START Supplied data
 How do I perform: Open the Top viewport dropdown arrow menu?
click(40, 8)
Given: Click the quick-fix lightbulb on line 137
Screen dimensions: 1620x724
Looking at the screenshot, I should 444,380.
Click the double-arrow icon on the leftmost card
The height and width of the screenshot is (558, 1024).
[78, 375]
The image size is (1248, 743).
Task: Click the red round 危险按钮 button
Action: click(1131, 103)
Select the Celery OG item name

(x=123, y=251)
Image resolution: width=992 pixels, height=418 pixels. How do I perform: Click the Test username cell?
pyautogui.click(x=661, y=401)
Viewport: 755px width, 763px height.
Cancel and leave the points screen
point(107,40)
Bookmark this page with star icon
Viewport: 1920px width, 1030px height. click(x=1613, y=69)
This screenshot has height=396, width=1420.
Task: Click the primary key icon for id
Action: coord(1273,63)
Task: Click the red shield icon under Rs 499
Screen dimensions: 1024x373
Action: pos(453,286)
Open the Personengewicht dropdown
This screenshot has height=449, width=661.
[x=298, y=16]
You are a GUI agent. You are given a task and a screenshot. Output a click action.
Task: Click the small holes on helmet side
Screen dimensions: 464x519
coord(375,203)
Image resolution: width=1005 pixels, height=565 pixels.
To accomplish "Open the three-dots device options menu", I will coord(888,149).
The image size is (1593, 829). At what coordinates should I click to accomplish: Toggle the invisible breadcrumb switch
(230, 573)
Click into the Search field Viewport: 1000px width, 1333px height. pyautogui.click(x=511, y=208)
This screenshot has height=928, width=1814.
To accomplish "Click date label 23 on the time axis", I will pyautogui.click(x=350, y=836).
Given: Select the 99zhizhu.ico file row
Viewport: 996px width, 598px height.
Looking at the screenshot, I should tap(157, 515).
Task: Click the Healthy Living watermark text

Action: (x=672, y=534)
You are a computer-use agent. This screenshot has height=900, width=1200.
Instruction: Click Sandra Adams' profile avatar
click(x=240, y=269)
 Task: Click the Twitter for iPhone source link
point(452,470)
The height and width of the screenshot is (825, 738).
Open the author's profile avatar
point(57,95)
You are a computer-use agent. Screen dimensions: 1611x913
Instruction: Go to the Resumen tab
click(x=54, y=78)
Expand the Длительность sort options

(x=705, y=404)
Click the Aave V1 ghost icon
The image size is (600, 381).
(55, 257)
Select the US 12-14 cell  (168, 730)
END Supplied data
> Task brief: Set out the entries once more, word for word.

> Reply:
 How do I perform: Open the Top viewport dropdown arrow menu?
click(40, 8)
Given: Click the quick-fix lightbulb on line 137
Screen dimensions: 1620x724
Looking at the screenshot, I should 444,380.
Click the double-arrow icon on the leftmost card
The height and width of the screenshot is (558, 1024).
[78, 375]
The image size is (1248, 743).
Task: Click the red round 危险按钮 button
Action: click(1131, 103)
Select the Celery OG item name

(x=123, y=251)
Image resolution: width=992 pixels, height=418 pixels. How do I perform: Click the Test username cell?
pyautogui.click(x=661, y=401)
Viewport: 755px width, 763px height.
Cancel and leave the points screen
point(107,40)
Bookmark this page with star icon
Viewport: 1920px width, 1030px height. click(x=1613, y=69)
This screenshot has height=396, width=1420.
Task: Click the primary key icon for id
Action: coord(1273,63)
Task: Click the red shield icon under Rs 499
Screen dimensions: 1024x373
Action: pos(453,286)
Open the Personengewicht dropdown
This screenshot has height=449, width=661.
[x=298, y=16]
You are a GUI agent. You are given a task and a screenshot. Output a click action.
Task: Click the small holes on helmet side
Screen dimensions: 464x519
coord(375,203)
Image resolution: width=1005 pixels, height=565 pixels.
To accomplish "Open the three-dots device options menu", I will coord(888,149).
The image size is (1593, 829). At what coordinates should I click to accomplish: Toggle the invisible breadcrumb switch
(230, 573)
Click into the Search field Viewport: 1000px width, 1333px height. pyautogui.click(x=511, y=208)
This screenshot has height=928, width=1814.
To accomplish "Click date label 23 on the time axis", I will pyautogui.click(x=350, y=836).
Given: Select the 99zhizhu.ico file row
Viewport: 996px width, 598px height.
Looking at the screenshot, I should tap(157, 515).
Task: Click the Healthy Living watermark text

Action: (x=672, y=534)
You are a computer-use agent. This screenshot has height=900, width=1200.
Instruction: Click Sandra Adams' profile avatar
click(x=240, y=269)
 Task: Click the Twitter for iPhone source link
point(452,470)
The height and width of the screenshot is (825, 738).
Open the author's profile avatar
point(57,95)
You are a computer-use agent. Screen dimensions: 1611x913
Instruction: Go to the Resumen tab
click(x=54, y=78)
Expand the Длительность sort options

(x=705, y=404)
Click the Aave V1 ghost icon
The image size is (600, 381).
(55, 257)
Select the US 12-14 cell  (168, 730)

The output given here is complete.